Is it possible to change that in runtime? Isn't it a compiled-in constant.
Why do you need to change it in the runtime? I thought you were doing one-off testing with different WASM blobs.
Ah, I missunderstood you. You meant I should change it for crafting my test wasm runtimes?
One issue is that the names differ dependent if you run the benchmarks or the benchmark-tests, so one will fail.
I think the "slowest part" of set_code is the calling into the runtime to get the runtime version of the new wasm blob. As long as we do this, we can probably disable the checks when the runtime-benchmarks feature is enabled.
I think the "slowest part" of
set_codeis the calling into the runtime to get the runtime version of the new wasm blob. As long as we do this, we can probably disable the checks when theruntime-benchmarksfeature is enabled.
But isn't this a possible footgun? If someone compiles production code with the runtime-benchmarks feature, he accidently disables these validity checks.
This check is just there to prevent human errors, not a crucial check. People can also use set_storage or set_code_without_checks to circumvent these checks.
Now I have an array of runtime-blobs which I iterate like this in the benchmark setup fn.
let i in 0 .. (RUNTIMES.len()-1) as u32;
But i is not the correct complexity-parameter for the weight function, it's RUNTIMES[i].len()

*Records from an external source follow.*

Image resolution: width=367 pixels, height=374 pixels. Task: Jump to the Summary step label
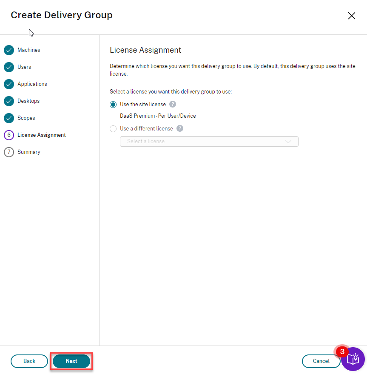click(29, 152)
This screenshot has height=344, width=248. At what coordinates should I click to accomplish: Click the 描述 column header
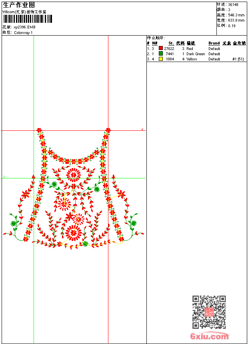click(x=191, y=43)
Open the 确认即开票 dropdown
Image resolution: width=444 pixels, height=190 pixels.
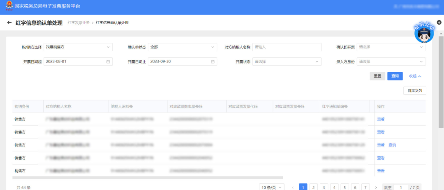pos(391,47)
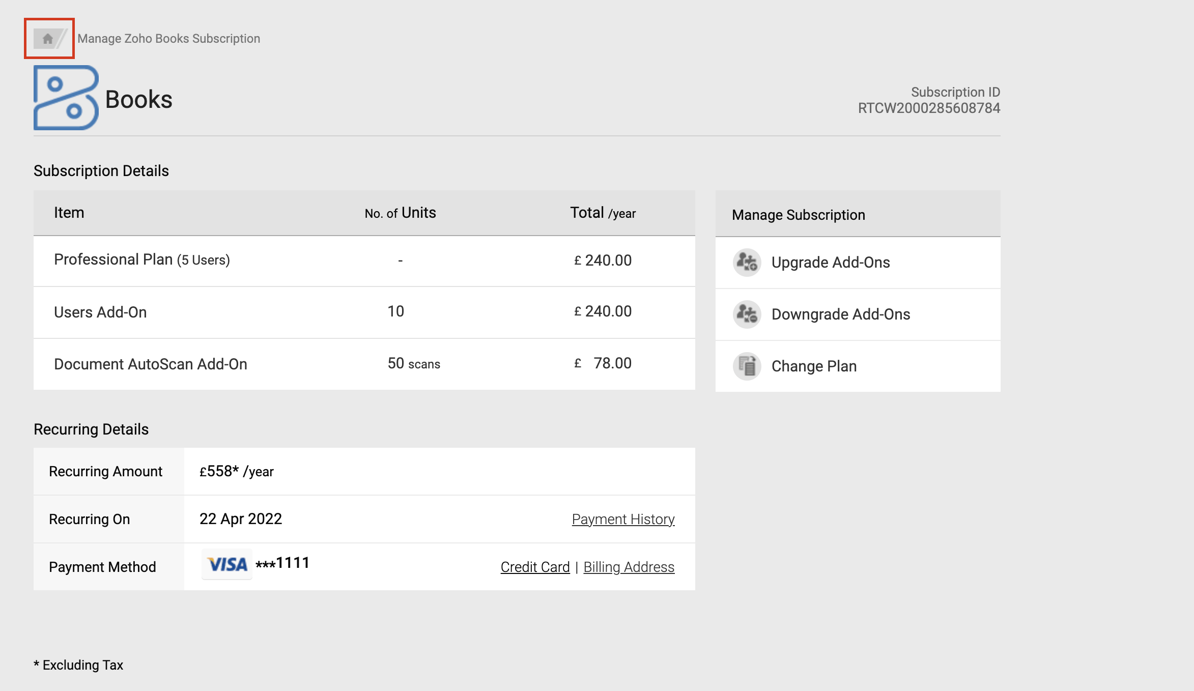
Task: Click the Downgrade Add-Ons users icon
Action: point(747,314)

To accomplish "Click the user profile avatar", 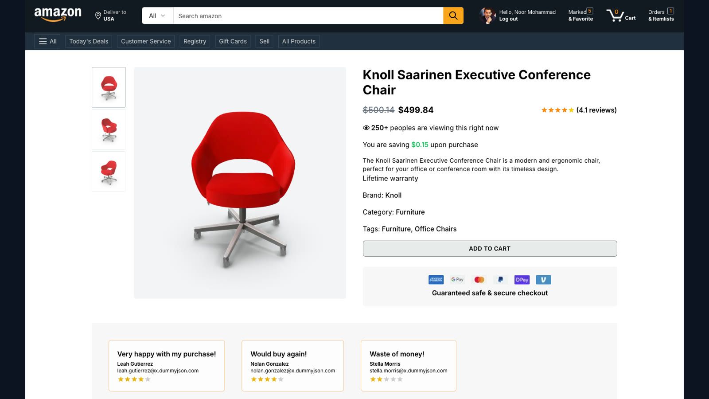I will [487, 16].
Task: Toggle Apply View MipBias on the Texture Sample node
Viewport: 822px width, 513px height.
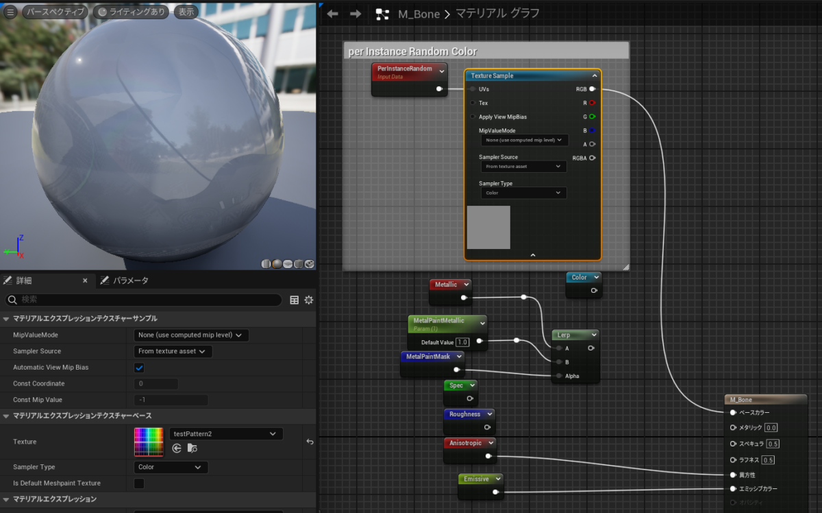Action: pyautogui.click(x=472, y=117)
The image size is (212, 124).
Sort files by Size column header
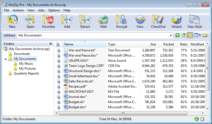click(x=153, y=44)
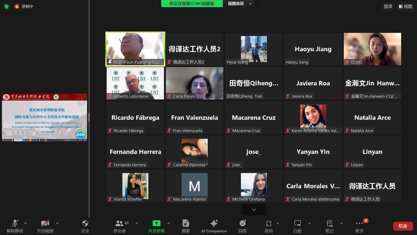Select the shared presentation slide thumbnail
Screen dimensions: 417x235
pyautogui.click(x=44, y=117)
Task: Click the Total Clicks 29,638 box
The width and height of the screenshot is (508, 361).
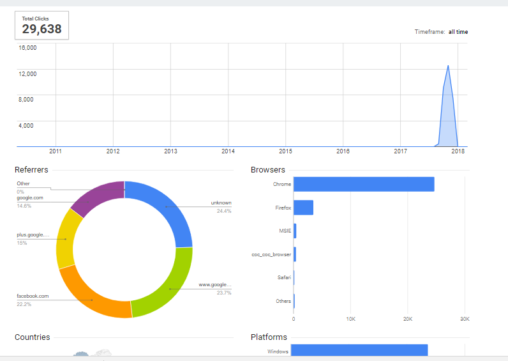Action: point(41,25)
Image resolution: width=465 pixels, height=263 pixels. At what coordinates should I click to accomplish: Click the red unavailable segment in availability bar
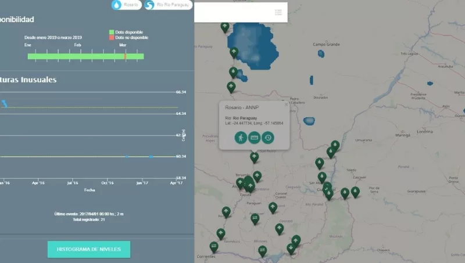125,56
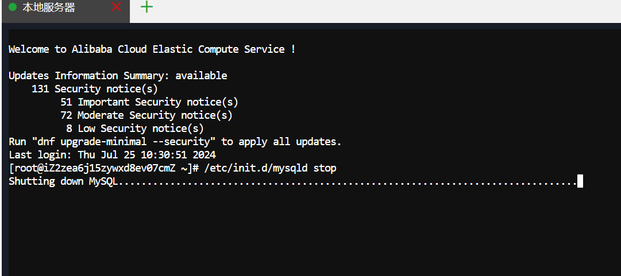Select the 本地服务器 tab label
The height and width of the screenshot is (276, 621).
[49, 7]
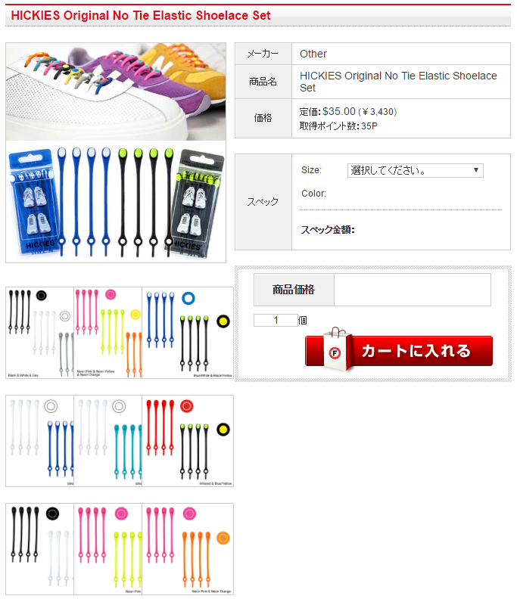This screenshot has height=599, width=517.
Task: Click the red HICKIES product title heading
Action: pyautogui.click(x=141, y=15)
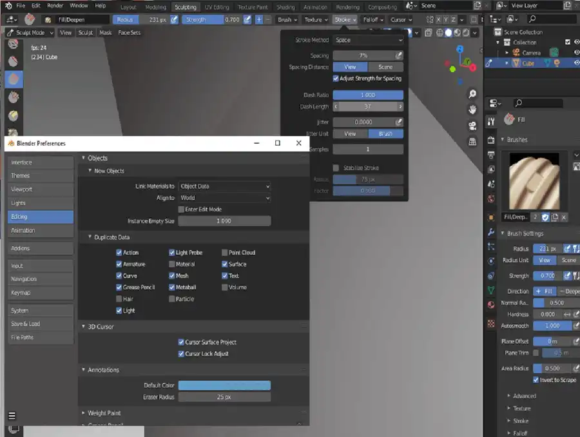Image resolution: width=580 pixels, height=437 pixels.
Task: Select the Keymap preferences category
Action: coord(41,293)
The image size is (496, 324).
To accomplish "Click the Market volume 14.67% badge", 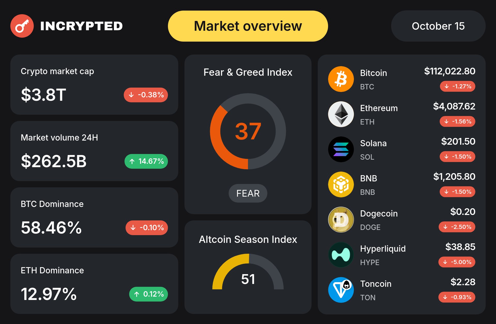I will [x=146, y=161].
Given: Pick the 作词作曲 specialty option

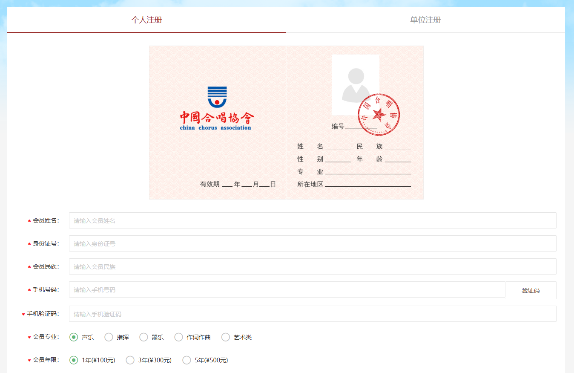Looking at the screenshot, I should click(x=179, y=337).
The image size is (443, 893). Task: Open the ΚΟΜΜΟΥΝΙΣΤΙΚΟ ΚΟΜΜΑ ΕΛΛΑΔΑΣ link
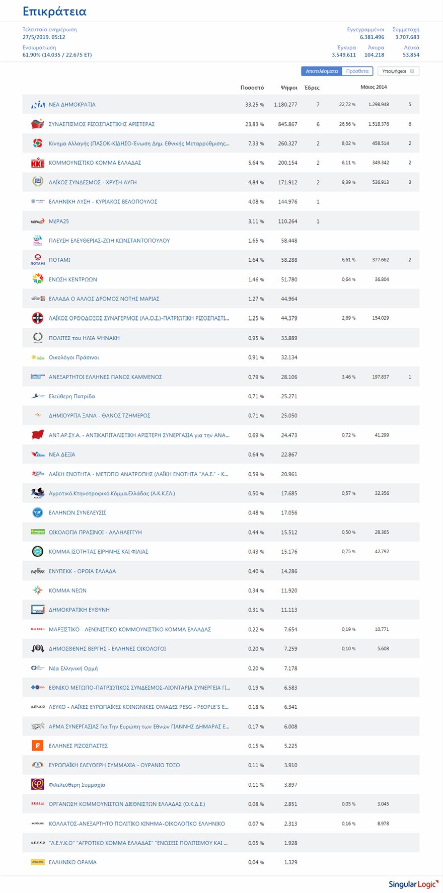[95, 163]
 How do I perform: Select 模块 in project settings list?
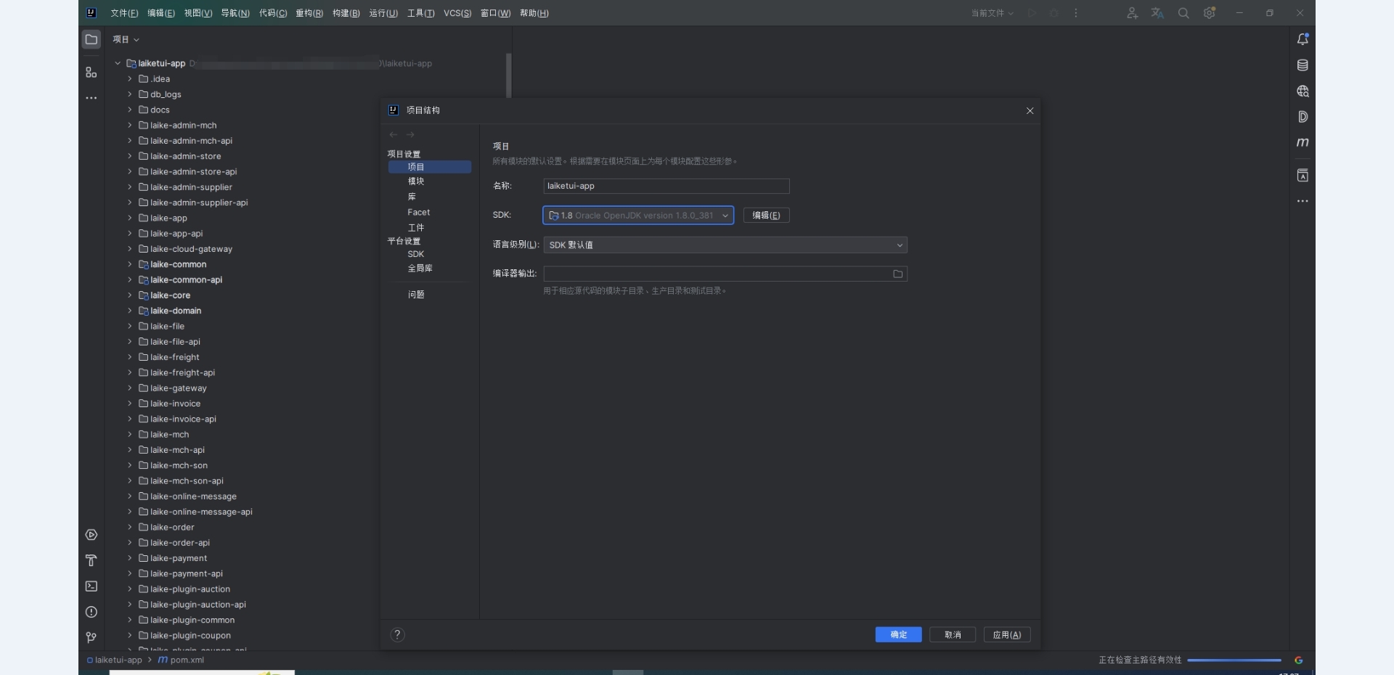click(416, 181)
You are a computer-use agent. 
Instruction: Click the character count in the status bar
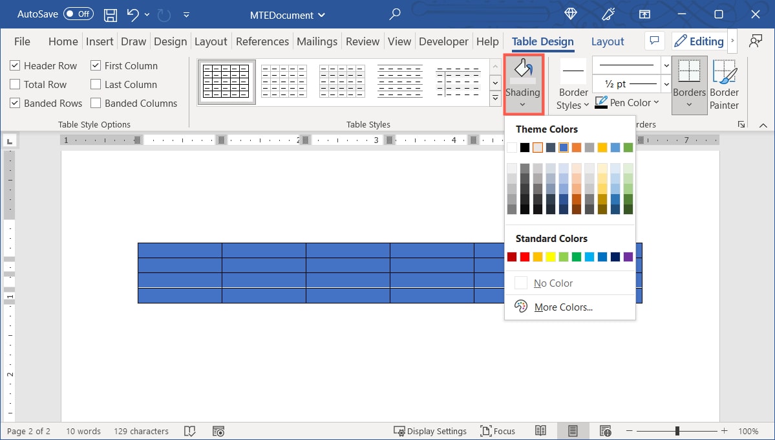[140, 431]
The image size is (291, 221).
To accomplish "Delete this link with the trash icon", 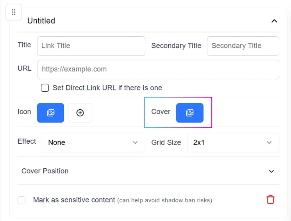I will pos(270,200).
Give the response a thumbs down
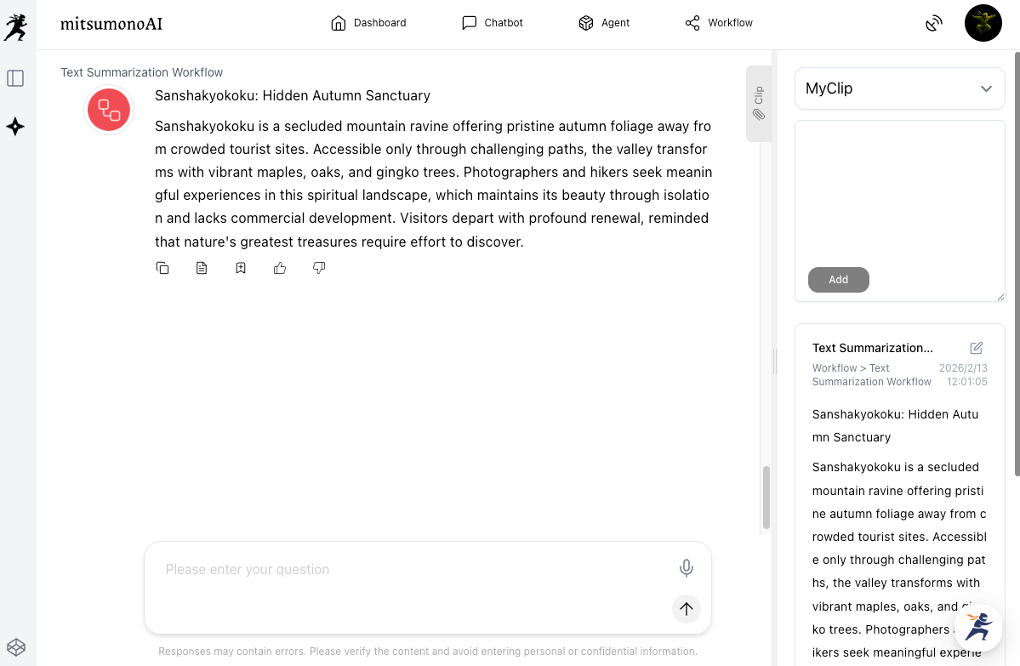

Is it possible to iterate and remap i ?
The first manually evaluated results (on my weak notebook).
Repeat: 20 Steps: 50
| runtime | size(kb) | mean µs | sigma µs | % |
|---|---|---|---|---|
| kitchensink | 4152 | 65970 | 556.5 | 0.8% |
| kusama | 1376 | 43110 | 155.1 | 0.3% |
| polkadot | 1232 | 38140 | 528.7 | 1.3% |
| westend | 1132 | 35970 | 55.72 | 0.1% |
| rococo | 1120 | 37060 | 74.91 | 0.2% |
| moonbeam | 1252 | 43510 | 66.85 | 0.1% |
| moonriver | 1304 | 45930 | 61.84 | 0.1% |
| moonbase | 1332 | 46950 | 35.26 | 0.0% |

Okay thanks for the results. 65ms is really fast as compared to the 1.5 secs that we currently estimate.
If the difference between a small and a large runtime is just 40%, then we can probably use the large one and dont benchmark with a component.
It is also very fortunate that the kitchensink is the largest, so we dont need to pull in external deps.
But i is not the correct complexity-parameter for the weight function, it's RUNTIMES[i].len()
Hm, no its not to my knowledge… but you could map i to the runtime with the closest size.
So I'd change my bench to just use the kitchensink runtime and we assume that's the maximum size?
BTW: Wouldn't it be nice to have more control over the components than just using a range of values. How about adding an additional iterator interface to manually define sample points? Or add a mapping function to iterate and remap sample points?
So if I only benchmark the kitchensink, I could also take the wasm-binary from the target dir and we don't have to include an extra runtime just for testing.
What's the canonical way to find the filesystem-path for the runtime? Is there some function to query it or should I use cargo environment variables?